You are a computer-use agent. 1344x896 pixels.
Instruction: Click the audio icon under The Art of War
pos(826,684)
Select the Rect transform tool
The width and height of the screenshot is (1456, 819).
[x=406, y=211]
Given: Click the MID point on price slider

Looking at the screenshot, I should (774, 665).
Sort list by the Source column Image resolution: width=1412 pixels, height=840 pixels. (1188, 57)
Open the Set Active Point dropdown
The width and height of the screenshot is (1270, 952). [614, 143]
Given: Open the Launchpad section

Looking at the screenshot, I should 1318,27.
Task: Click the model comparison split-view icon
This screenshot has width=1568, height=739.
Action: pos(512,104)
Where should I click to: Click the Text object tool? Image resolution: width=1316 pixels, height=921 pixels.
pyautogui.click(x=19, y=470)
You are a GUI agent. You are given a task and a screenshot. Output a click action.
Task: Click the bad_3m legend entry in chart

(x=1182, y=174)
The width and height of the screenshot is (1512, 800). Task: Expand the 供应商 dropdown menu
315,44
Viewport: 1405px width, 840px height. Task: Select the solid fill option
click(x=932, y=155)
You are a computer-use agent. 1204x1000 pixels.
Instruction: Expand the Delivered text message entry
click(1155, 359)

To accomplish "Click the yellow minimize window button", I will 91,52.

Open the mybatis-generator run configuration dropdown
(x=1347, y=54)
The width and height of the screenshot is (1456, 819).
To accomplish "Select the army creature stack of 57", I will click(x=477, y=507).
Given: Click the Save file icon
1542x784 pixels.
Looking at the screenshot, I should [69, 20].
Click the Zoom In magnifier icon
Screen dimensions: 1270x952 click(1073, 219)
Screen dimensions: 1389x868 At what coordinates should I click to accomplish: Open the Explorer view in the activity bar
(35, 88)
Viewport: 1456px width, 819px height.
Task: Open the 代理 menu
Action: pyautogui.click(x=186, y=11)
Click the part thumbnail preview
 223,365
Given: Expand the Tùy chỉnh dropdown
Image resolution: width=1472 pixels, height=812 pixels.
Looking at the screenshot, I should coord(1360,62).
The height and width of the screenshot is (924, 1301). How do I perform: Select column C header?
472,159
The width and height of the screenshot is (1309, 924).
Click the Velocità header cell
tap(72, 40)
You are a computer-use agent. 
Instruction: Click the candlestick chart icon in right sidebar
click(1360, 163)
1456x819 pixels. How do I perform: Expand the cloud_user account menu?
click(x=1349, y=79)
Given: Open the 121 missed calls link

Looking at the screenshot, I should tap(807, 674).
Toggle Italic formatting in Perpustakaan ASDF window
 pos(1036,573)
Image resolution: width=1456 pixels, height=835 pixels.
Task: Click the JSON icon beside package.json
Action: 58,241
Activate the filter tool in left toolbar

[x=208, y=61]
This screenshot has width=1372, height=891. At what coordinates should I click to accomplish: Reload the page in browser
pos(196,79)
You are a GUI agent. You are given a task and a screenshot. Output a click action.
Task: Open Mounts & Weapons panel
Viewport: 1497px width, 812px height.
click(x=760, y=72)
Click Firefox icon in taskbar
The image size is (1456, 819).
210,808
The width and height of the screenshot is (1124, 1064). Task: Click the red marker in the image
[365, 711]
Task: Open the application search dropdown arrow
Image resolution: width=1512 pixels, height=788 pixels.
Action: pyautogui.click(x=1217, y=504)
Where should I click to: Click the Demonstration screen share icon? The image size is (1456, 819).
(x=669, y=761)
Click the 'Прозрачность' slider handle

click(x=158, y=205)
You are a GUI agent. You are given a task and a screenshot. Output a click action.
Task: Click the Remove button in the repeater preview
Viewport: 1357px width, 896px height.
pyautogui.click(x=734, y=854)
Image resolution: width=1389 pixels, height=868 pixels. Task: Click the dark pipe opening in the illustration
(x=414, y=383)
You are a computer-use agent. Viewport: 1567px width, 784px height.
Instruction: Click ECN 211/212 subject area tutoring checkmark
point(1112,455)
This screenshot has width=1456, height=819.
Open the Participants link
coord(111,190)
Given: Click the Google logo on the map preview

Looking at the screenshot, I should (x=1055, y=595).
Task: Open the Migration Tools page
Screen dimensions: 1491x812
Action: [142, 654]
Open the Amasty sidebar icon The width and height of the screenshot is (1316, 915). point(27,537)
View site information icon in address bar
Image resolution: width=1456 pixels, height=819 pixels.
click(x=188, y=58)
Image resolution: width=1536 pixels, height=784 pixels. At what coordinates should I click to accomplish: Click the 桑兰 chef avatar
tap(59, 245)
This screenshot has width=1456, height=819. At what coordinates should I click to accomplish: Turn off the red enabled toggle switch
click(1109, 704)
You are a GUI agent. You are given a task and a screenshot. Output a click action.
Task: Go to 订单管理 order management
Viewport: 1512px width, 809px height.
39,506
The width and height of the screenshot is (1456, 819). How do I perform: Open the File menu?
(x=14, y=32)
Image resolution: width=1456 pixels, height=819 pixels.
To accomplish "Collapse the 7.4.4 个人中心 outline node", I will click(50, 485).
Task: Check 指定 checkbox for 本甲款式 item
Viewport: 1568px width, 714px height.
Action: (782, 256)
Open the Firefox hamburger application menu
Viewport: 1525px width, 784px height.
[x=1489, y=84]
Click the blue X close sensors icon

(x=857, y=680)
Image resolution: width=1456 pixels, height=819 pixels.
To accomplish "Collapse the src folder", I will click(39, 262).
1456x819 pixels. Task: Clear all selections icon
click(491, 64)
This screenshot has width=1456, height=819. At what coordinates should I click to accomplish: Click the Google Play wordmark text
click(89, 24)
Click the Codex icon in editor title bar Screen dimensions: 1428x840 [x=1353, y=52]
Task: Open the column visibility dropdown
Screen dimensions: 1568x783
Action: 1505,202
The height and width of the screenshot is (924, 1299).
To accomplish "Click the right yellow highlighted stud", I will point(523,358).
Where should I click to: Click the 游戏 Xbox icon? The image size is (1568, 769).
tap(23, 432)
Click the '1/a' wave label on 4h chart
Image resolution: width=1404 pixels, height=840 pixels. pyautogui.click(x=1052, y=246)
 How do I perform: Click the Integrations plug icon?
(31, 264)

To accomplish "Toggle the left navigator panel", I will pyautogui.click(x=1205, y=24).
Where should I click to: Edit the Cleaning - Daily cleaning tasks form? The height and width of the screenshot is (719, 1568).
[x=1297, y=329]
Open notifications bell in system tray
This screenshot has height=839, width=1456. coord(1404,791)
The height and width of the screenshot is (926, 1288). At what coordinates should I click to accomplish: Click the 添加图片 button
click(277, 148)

---*---

** BRIEF **
The material above should be given again in full, exactly.

** REPLY **
You are a computer-use agent. 1344x896 pixels.
Instruction: Click the audio icon under The Art of War
pos(826,684)
Select the Rect transform tool
The width and height of the screenshot is (1456, 819).
[x=406, y=211]
Given: Click the MID point on price slider

Looking at the screenshot, I should (774, 665).
Sort list by the Source column Image resolution: width=1412 pixels, height=840 pixels. (1188, 57)
Open the Set Active Point dropdown
The width and height of the screenshot is (1270, 952). [614, 143]
Given: Open the Launchpad section

Looking at the screenshot, I should 1318,27.
Task: Click the model comparison split-view icon
This screenshot has width=1568, height=739.
Action: pos(512,104)
Where should I click to: Click the Text object tool? Image resolution: width=1316 pixels, height=921 pixels.
pyautogui.click(x=19, y=470)
You are a GUI agent. You are given a task and a screenshot. Output a click action.
Task: Click the bad_3m legend entry in chart

(x=1182, y=174)
The width and height of the screenshot is (1512, 800). Task: Expand the 供应商 dropdown menu
315,44
Viewport: 1405px width, 840px height. Task: Select the solid fill option
click(x=932, y=155)
You are a computer-use agent. 1204x1000 pixels.
Instruction: Expand the Delivered text message entry
click(1155, 359)

To accomplish "Click the yellow minimize window button", I will 91,52.

Open the mybatis-generator run configuration dropdown
(x=1347, y=54)
The width and height of the screenshot is (1456, 819).
To accomplish "Select the army creature stack of 57", I will click(x=477, y=507).
Given: Click the Save file icon
1542x784 pixels.
Looking at the screenshot, I should [69, 20].
Click the Zoom In magnifier icon
Screen dimensions: 1270x952 click(1073, 219)
Screen dimensions: 1389x868 At what coordinates should I click to accomplish: Open the Explorer view in the activity bar
(35, 88)
Viewport: 1456px width, 819px height.
Task: Open the 代理 menu
Action: pyautogui.click(x=186, y=11)
Click the part thumbnail preview
 223,365
Given: Expand the Tùy chỉnh dropdown
Image resolution: width=1472 pixels, height=812 pixels.
Looking at the screenshot, I should coord(1360,62).
The height and width of the screenshot is (924, 1301). How do I perform: Select column C header?
472,159
The width and height of the screenshot is (1309, 924).
Click the Velocità header cell
tap(72, 40)
You are a computer-use agent. 
Instruction: Click the candlestick chart icon in right sidebar
click(1360, 163)
1456x819 pixels. How do I perform: Expand the cloud_user account menu?
click(x=1349, y=79)
Given: Open the 121 missed calls link

Looking at the screenshot, I should tap(807, 674).
Toggle Italic formatting in Perpustakaan ASDF window
 pos(1036,573)
Image resolution: width=1456 pixels, height=835 pixels.
Task: Click the JSON icon beside package.json
Action: 58,241
Activate the filter tool in left toolbar

[x=208, y=61]
This screenshot has width=1372, height=891. At what coordinates should I click to accomplish: Reload the page in browser
pos(196,79)
You are a GUI agent. You are given a task and a screenshot. Output a click action.
Task: Open Mounts & Weapons panel
Viewport: 1497px width, 812px height.
click(x=760, y=72)
Click Firefox icon in taskbar
The image size is (1456, 819).
210,808
The width and height of the screenshot is (1124, 1064). Task: Click the red marker in the image
[365, 711]
Task: Open the application search dropdown arrow
Image resolution: width=1512 pixels, height=788 pixels.
Action: pyautogui.click(x=1217, y=504)
Where should I click to: Click the Demonstration screen share icon? The image size is (1456, 819).
(x=669, y=761)
Click the 'Прозрачность' slider handle

click(x=158, y=205)
You are a GUI agent. You are given a task and a screenshot. Output a click action.
Task: Click the Remove button in the repeater preview
Viewport: 1357px width, 896px height.
pyautogui.click(x=734, y=854)
Image resolution: width=1389 pixels, height=868 pixels. Task: Click the dark pipe opening in the illustration
(x=414, y=383)
You are a computer-use agent. Viewport: 1567px width, 784px height.
Instruction: Click ECN 211/212 subject area tutoring checkmark
point(1112,455)
This screenshot has width=1456, height=819.
Open the Participants link
coord(111,190)
Given: Click the Google logo on the map preview

Looking at the screenshot, I should (x=1055, y=595).
Task: Open the Migration Tools page
Screen dimensions: 1491x812
Action: [142, 654]
Open the Amasty sidebar icon The width and height of the screenshot is (1316, 915). point(27,537)
View site information icon in address bar
Image resolution: width=1456 pixels, height=819 pixels.
click(x=188, y=58)
Image resolution: width=1536 pixels, height=784 pixels. At what coordinates should I click to accomplish: Click the 桑兰 chef avatar
tap(59, 245)
This screenshot has width=1456, height=819. At what coordinates should I click to accomplish: Turn off the red enabled toggle switch
click(1109, 704)
You are a GUI agent. You are given a task and a screenshot. Output a click action.
Task: Go to 订单管理 order management
Viewport: 1512px width, 809px height.
39,506
The width and height of the screenshot is (1456, 819). How do I perform: Open the File menu?
(x=14, y=32)
Image resolution: width=1456 pixels, height=819 pixels.
To accomplish "Collapse the 7.4.4 个人中心 outline node", I will click(50, 485).
Task: Check 指定 checkbox for 本甲款式 item
Viewport: 1568px width, 714px height.
Action: (782, 256)
Open the Firefox hamburger application menu
Viewport: 1525px width, 784px height.
[x=1489, y=84]
Click the blue X close sensors icon

(x=857, y=680)
Image resolution: width=1456 pixels, height=819 pixels.
To accomplish "Collapse the src folder", I will click(39, 262).
1456x819 pixels. Task: Clear all selections icon
click(491, 64)
This screenshot has width=1456, height=819. At what coordinates should I click to accomplish: Click the Google Play wordmark text
click(89, 24)
Click the Codex icon in editor title bar Screen dimensions: 1428x840 [x=1353, y=52]
Task: Open the column visibility dropdown
Screen dimensions: 1568x783
Action: 1505,202
The height and width of the screenshot is (924, 1299).
To accomplish "Click the right yellow highlighted stud", I will point(523,358).
Where should I click to: Click the 游戏 Xbox icon? The image size is (1568, 769).
tap(23, 432)
Click the '1/a' wave label on 4h chart
Image resolution: width=1404 pixels, height=840 pixels. pyautogui.click(x=1052, y=246)
 How do I perform: Click the Integrations plug icon?
(31, 264)

To accomplish "Toggle the left navigator panel", I will pyautogui.click(x=1205, y=24).
Where should I click to: Edit the Cleaning - Daily cleaning tasks form? The height and width of the screenshot is (719, 1568).
[x=1297, y=329]
Open notifications bell in system tray
This screenshot has height=839, width=1456. coord(1404,791)
The height and width of the screenshot is (926, 1288). At what coordinates should I click to accomplish: Click the 添加图片 button
click(277, 148)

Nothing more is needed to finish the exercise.